> _RECORDS SUPPLIED_:

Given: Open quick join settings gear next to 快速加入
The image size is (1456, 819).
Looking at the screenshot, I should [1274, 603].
---
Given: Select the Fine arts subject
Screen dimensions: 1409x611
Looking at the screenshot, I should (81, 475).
--
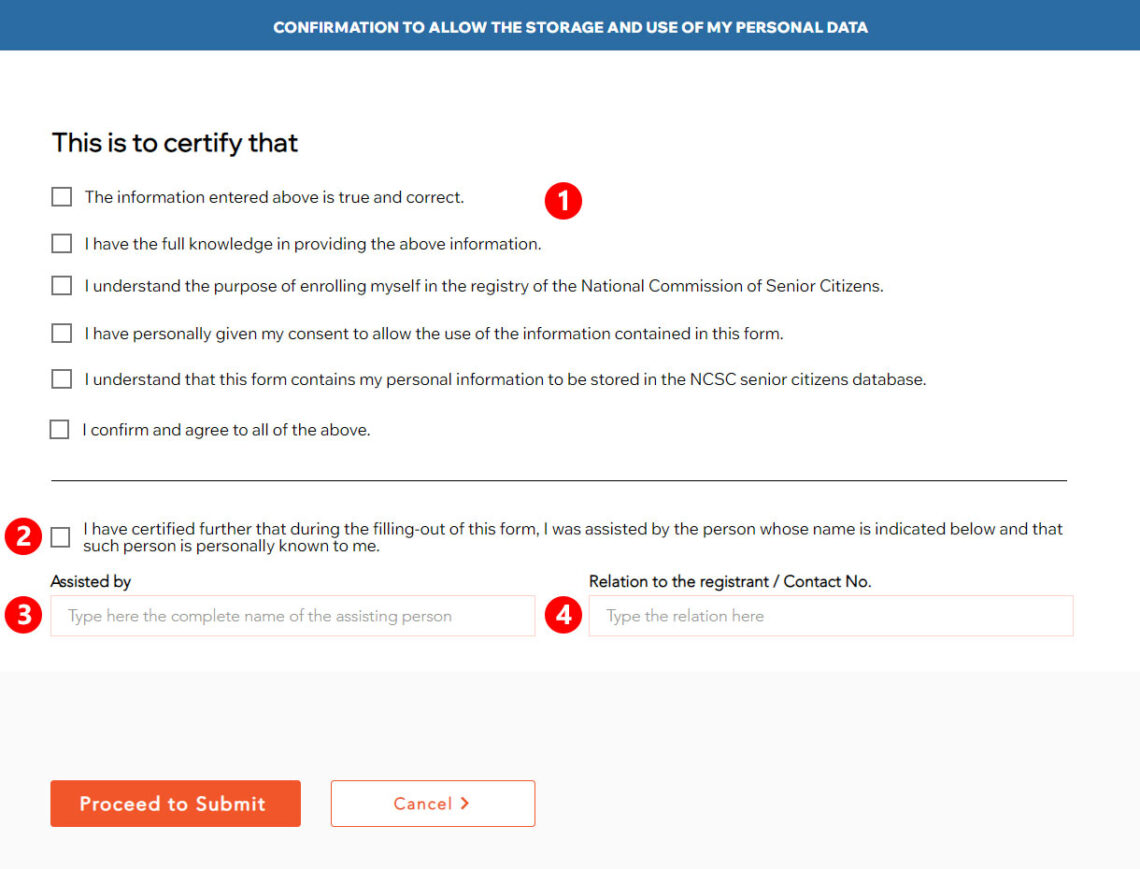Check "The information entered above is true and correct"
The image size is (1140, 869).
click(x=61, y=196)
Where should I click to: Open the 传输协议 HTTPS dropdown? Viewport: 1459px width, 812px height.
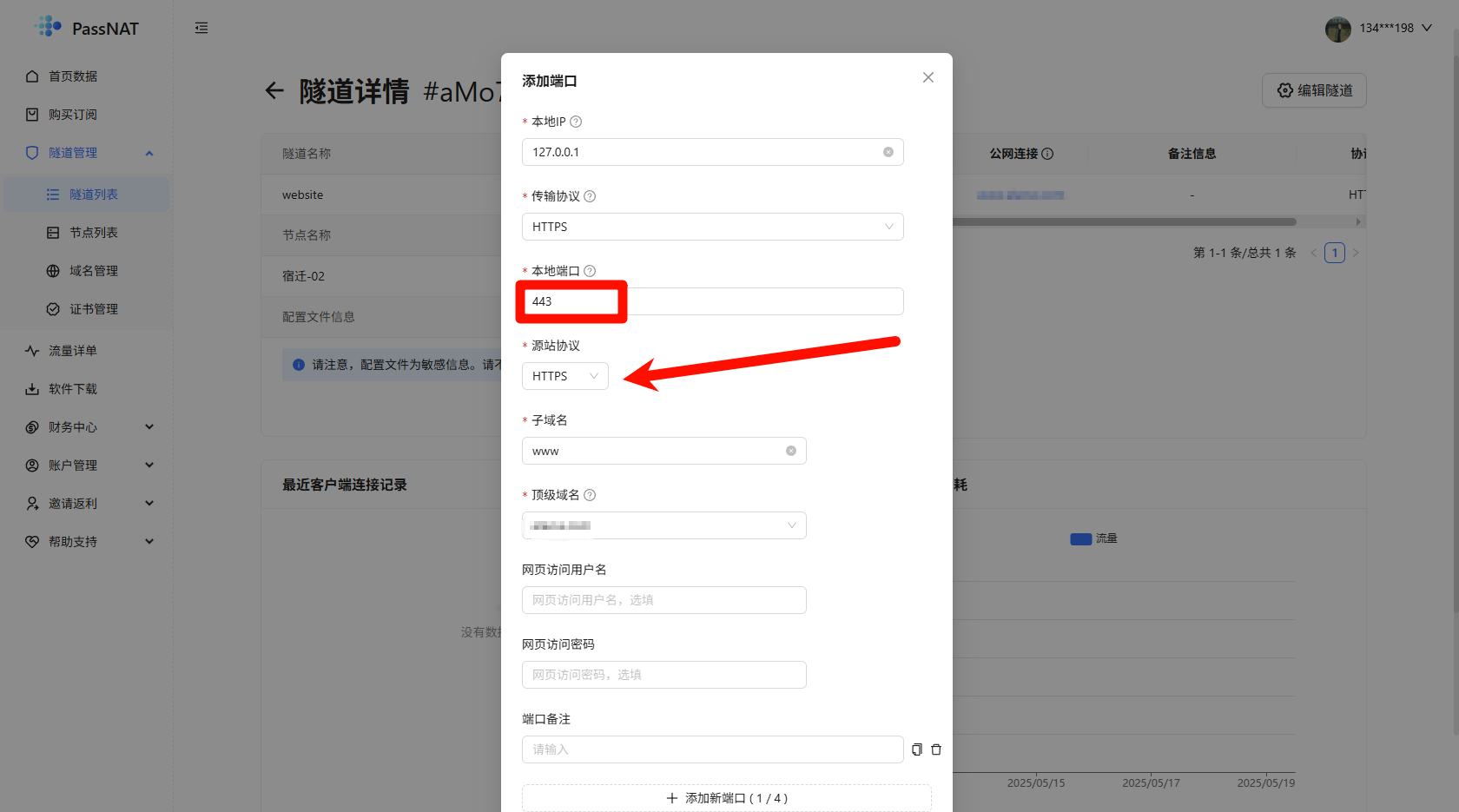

> _EXERCISE OBJECTIVE_: Report all lines of the data that include the word "Open".

> _EXERCISE RESULT_:
Given: Open quick join settings gear next to 快速加入
Where should I click to: Open the 传输协议 HTTPS dropdown? Viewport: 1459px width, 812px height.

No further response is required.